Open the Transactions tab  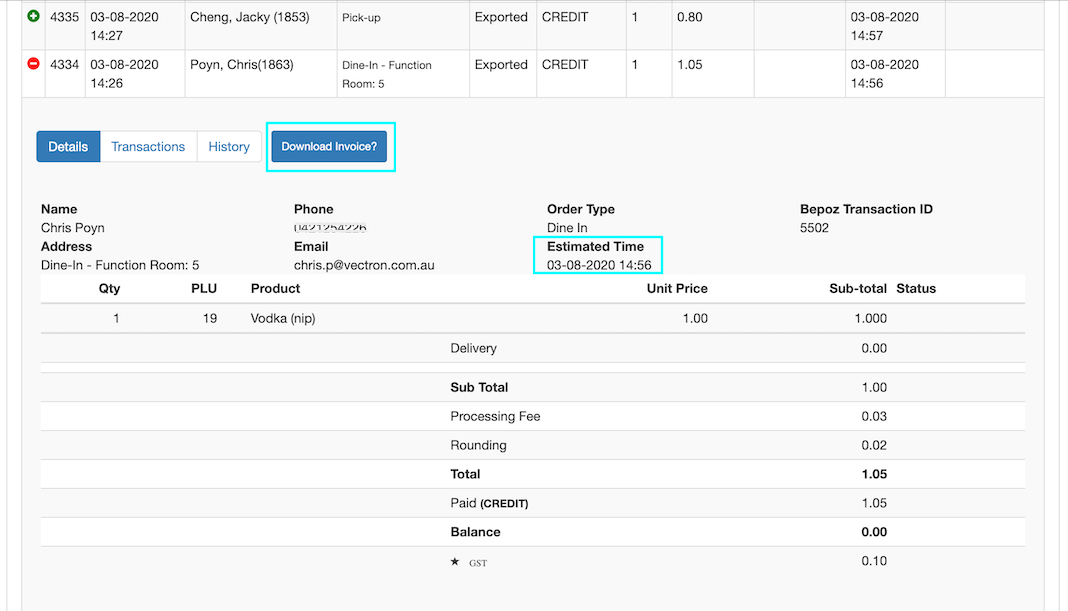[x=148, y=147]
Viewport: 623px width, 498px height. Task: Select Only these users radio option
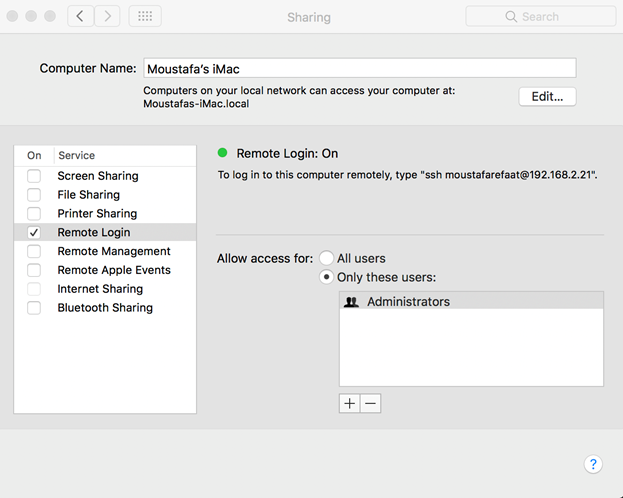point(327,277)
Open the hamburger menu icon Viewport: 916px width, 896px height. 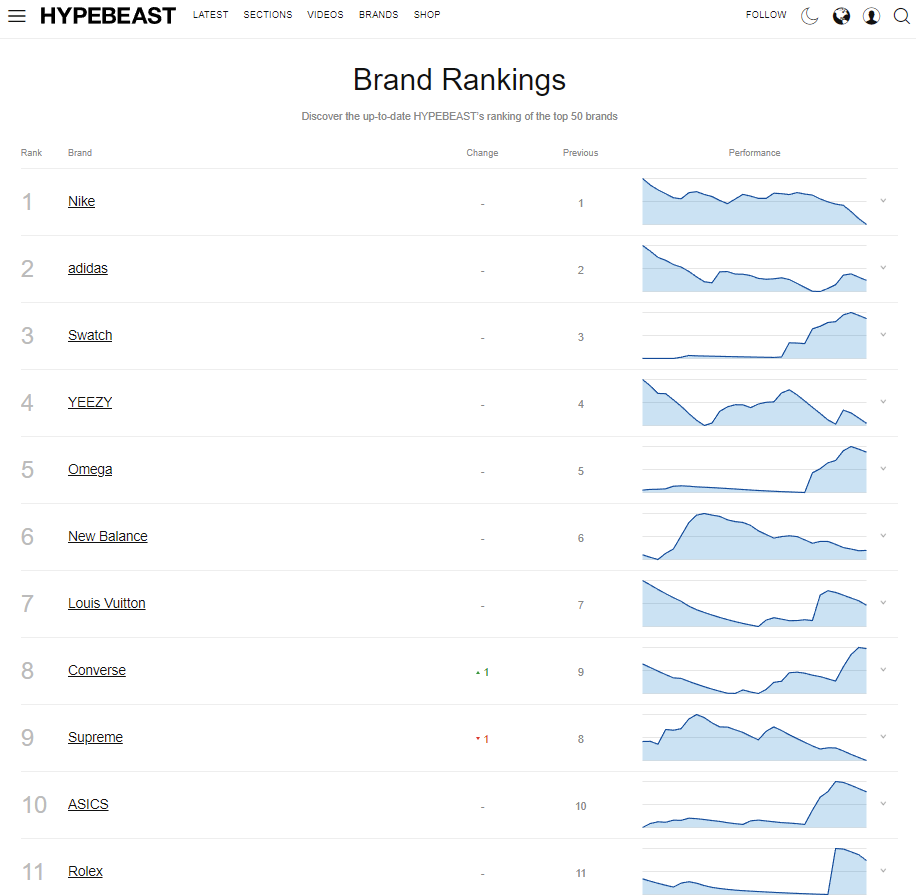click(17, 16)
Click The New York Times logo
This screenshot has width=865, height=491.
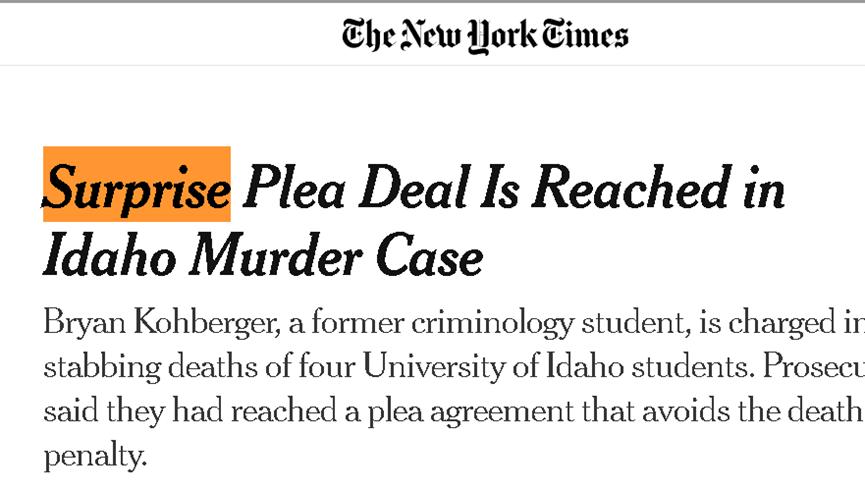[x=485, y=36]
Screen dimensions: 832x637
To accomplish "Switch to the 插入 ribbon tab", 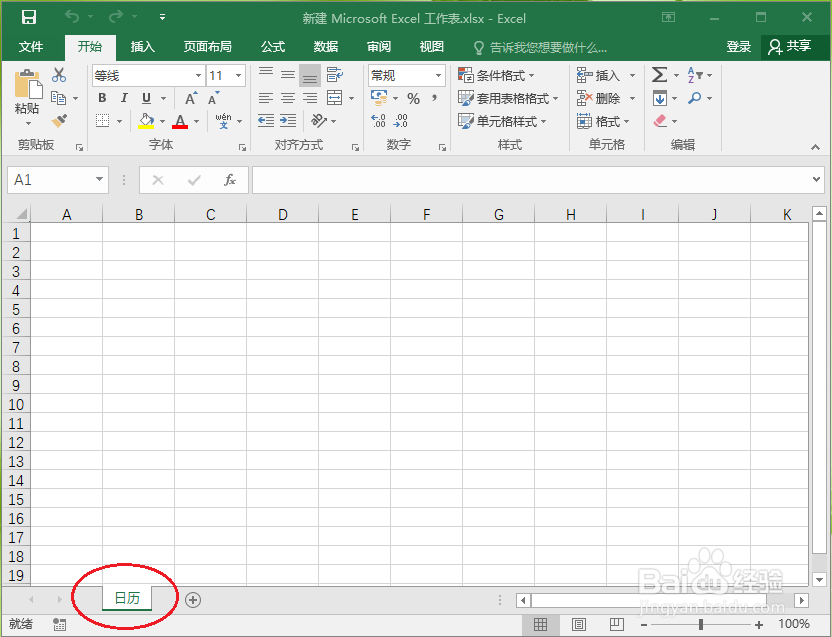I will coord(141,46).
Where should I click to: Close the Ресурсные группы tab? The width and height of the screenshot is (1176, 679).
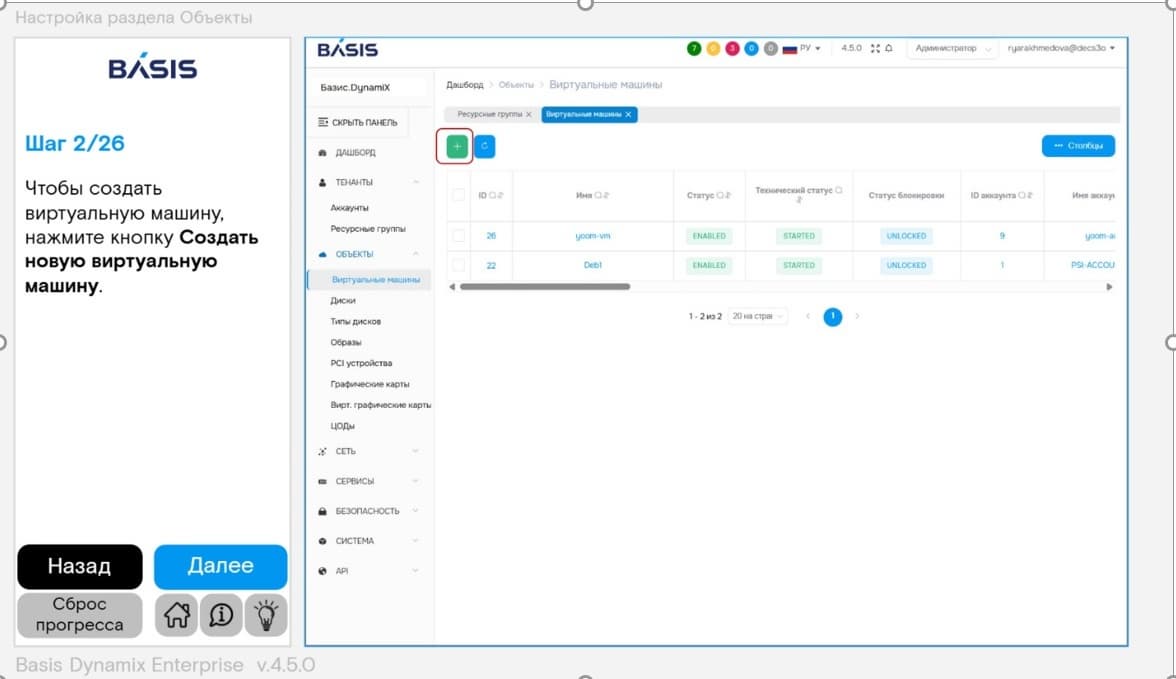pyautogui.click(x=529, y=115)
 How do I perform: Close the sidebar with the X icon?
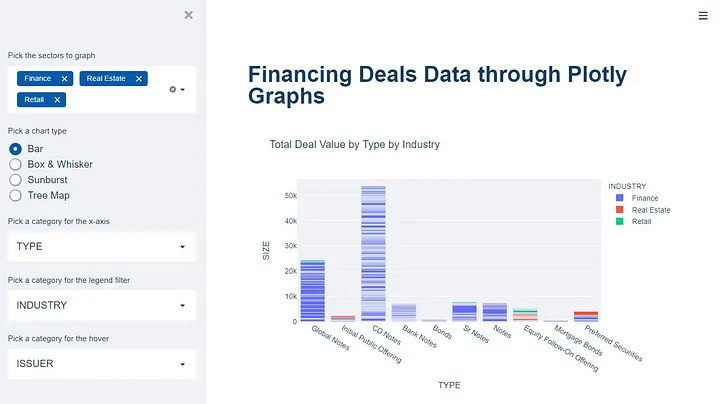(x=189, y=15)
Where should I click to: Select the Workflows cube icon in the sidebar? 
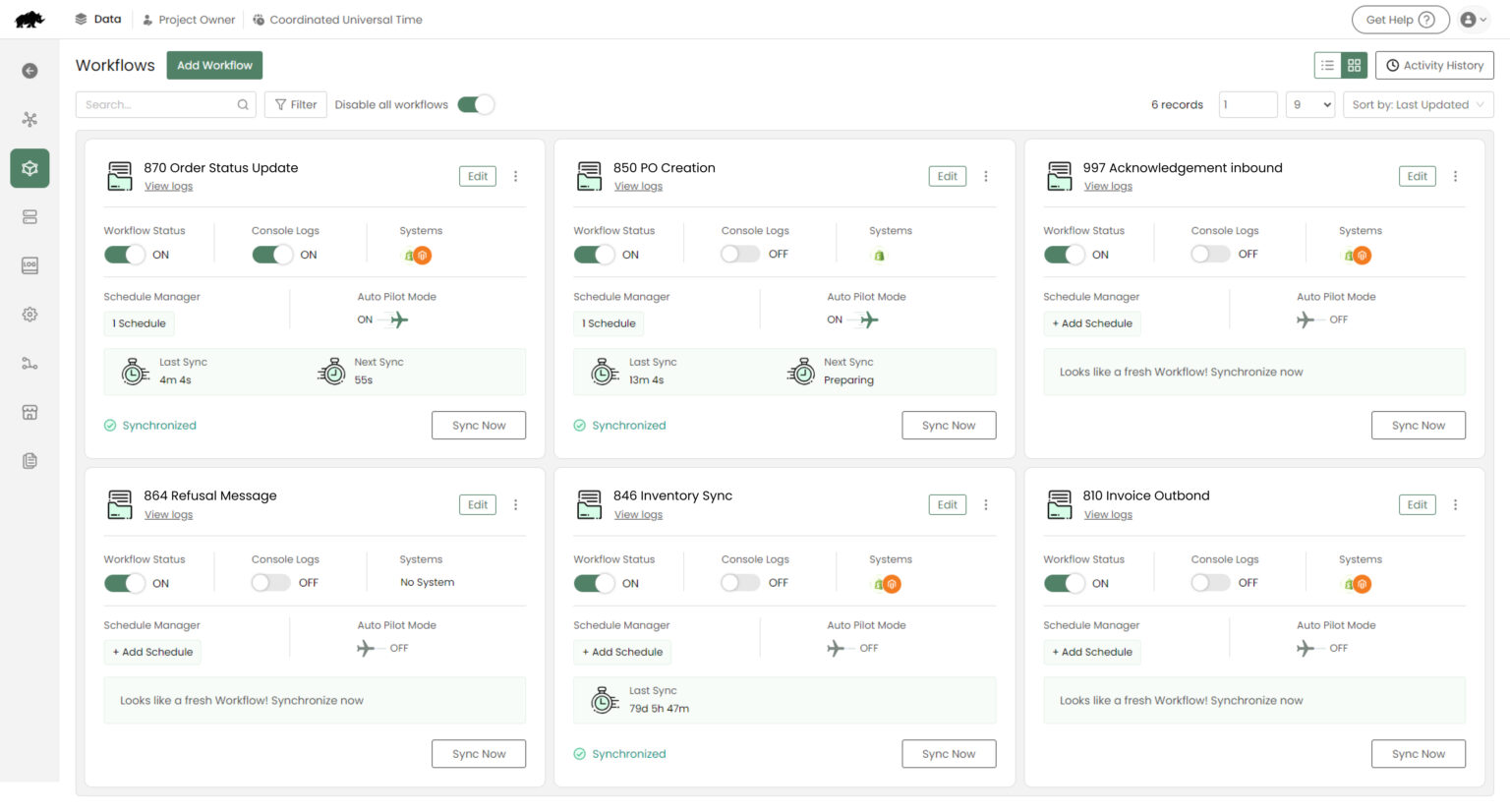(29, 167)
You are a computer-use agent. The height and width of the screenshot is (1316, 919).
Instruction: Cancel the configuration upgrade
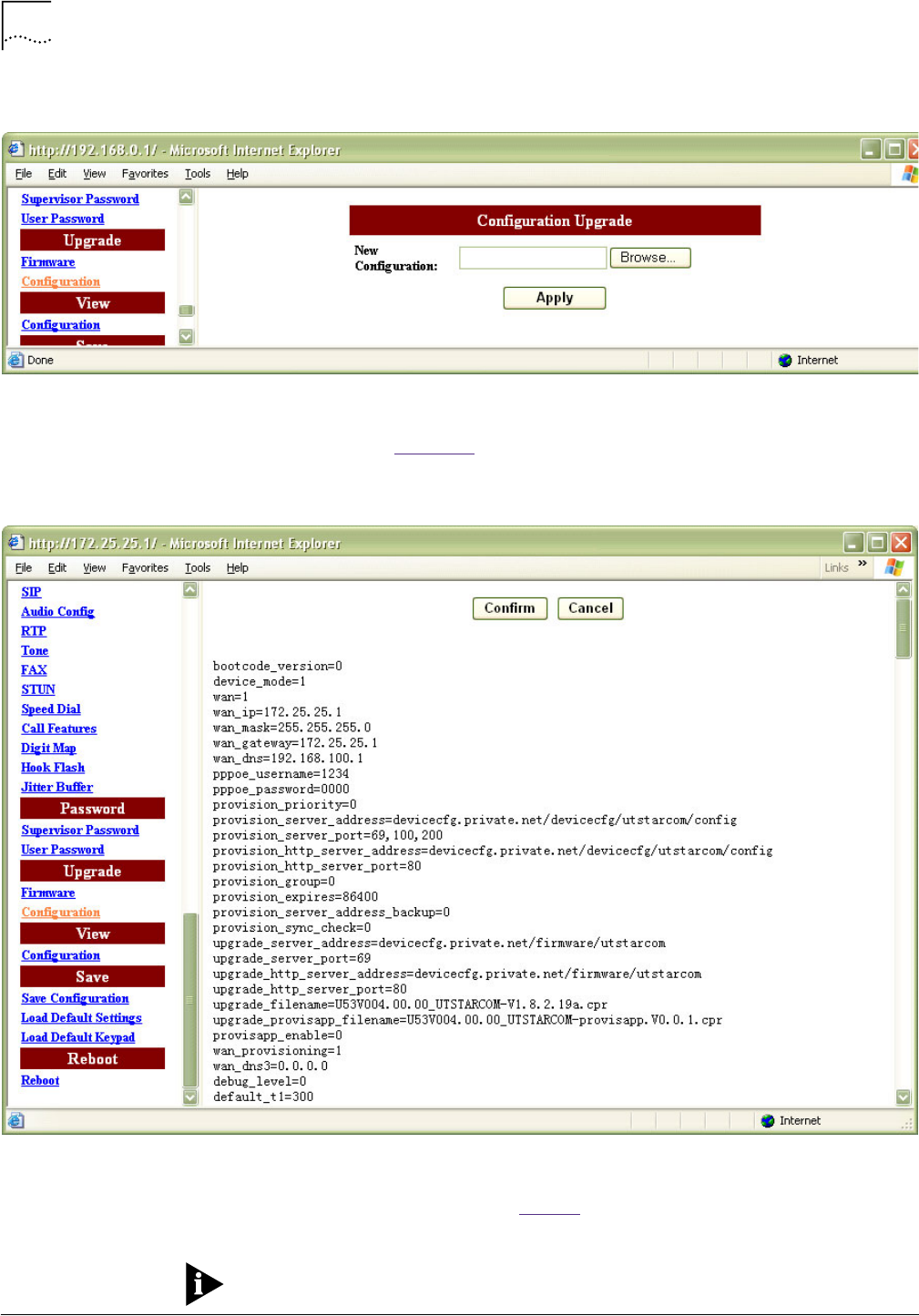[x=590, y=608]
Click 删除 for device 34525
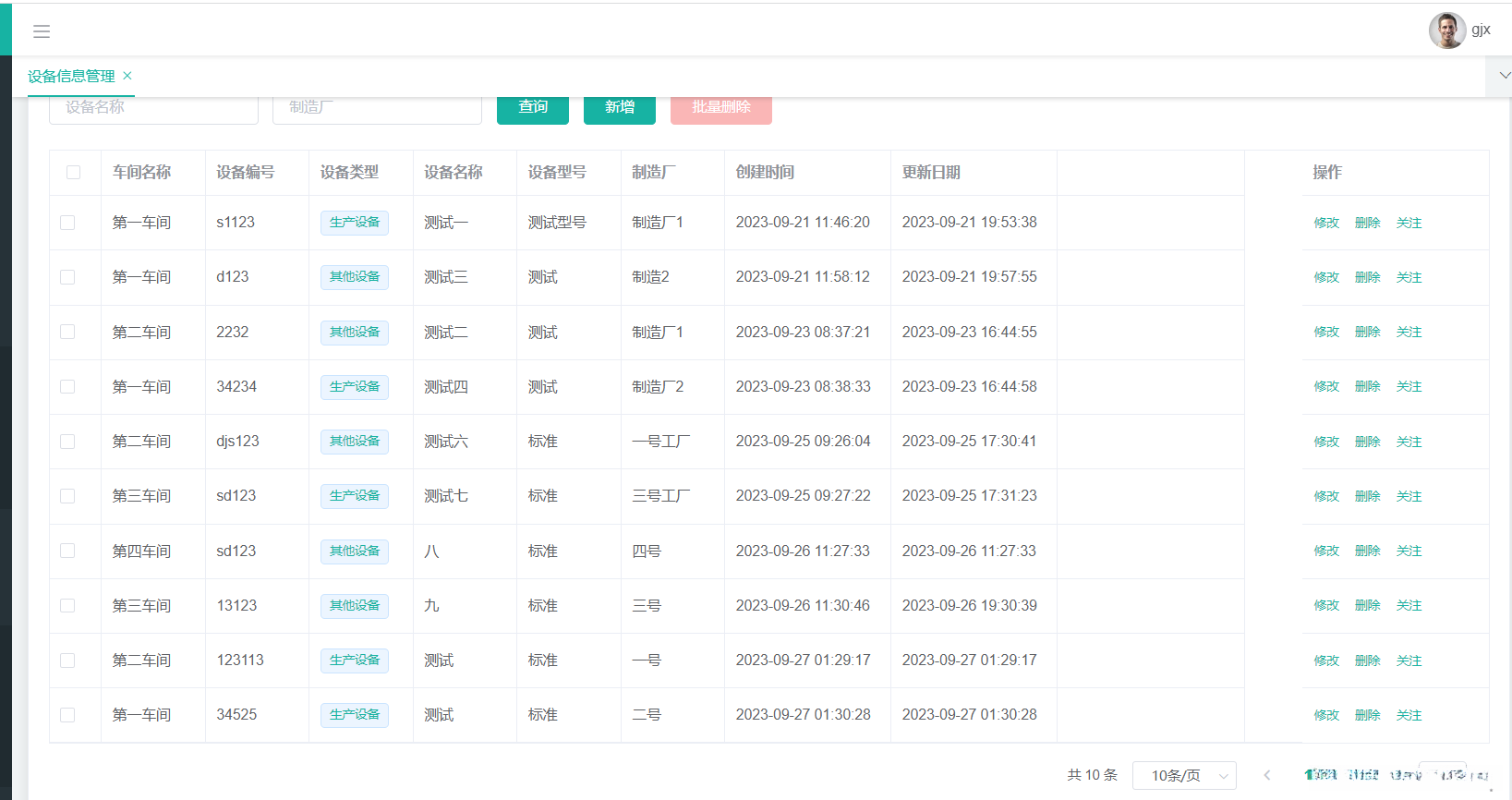Image resolution: width=1512 pixels, height=800 pixels. (x=1367, y=715)
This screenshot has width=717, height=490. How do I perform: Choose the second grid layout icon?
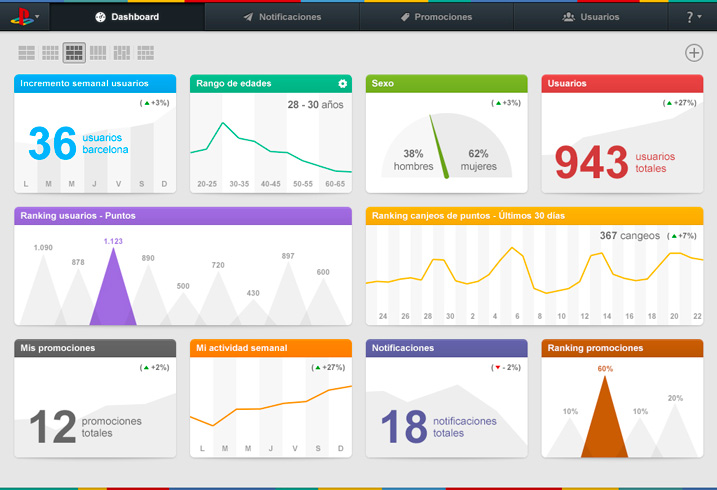pyautogui.click(x=50, y=53)
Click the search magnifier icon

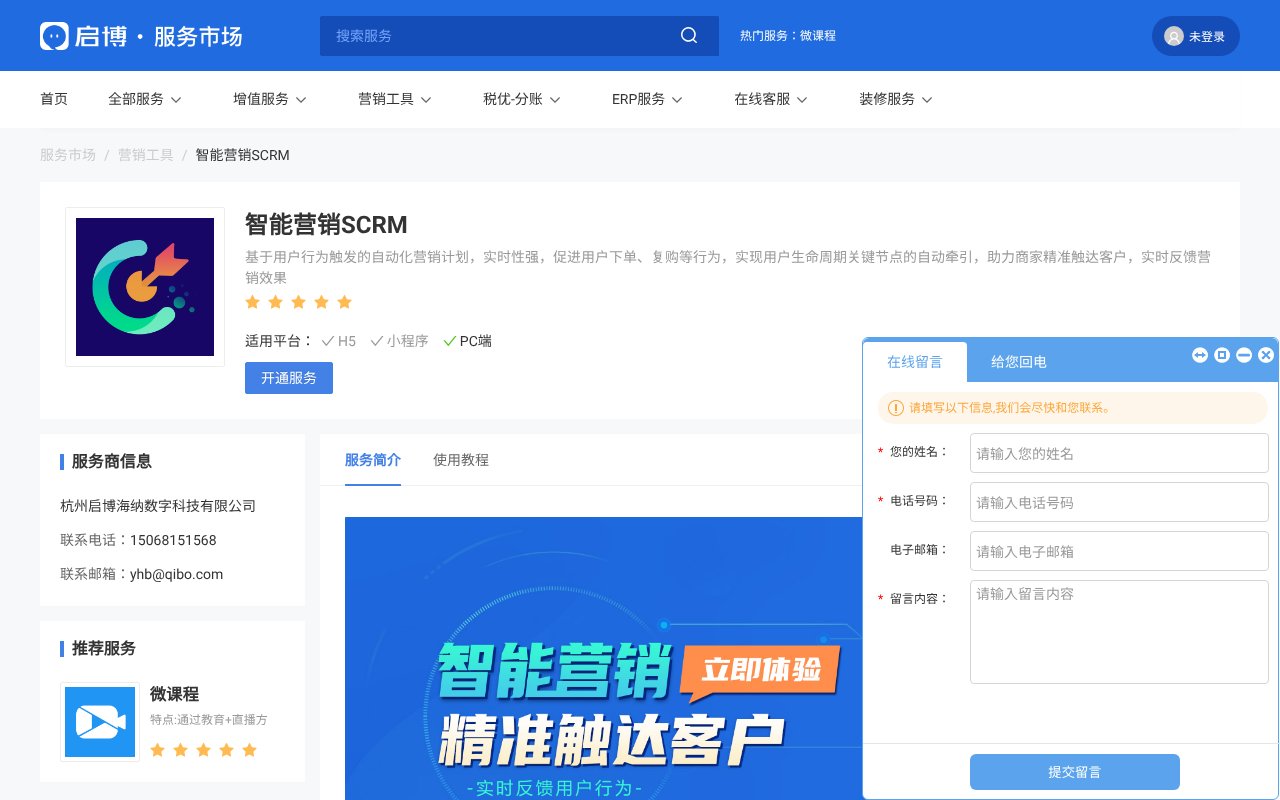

> [Problem description]
Each line from the one that holds "This screenshot has width=717, height=490." through the end of the material should be repeated exactly, and nothing more. Leave out any picture.

> [Expected answer]
This screenshot has width=717, height=490. How do I perform: Choose the second grid layout icon?
pyautogui.click(x=50, y=53)
Click the search magnifier icon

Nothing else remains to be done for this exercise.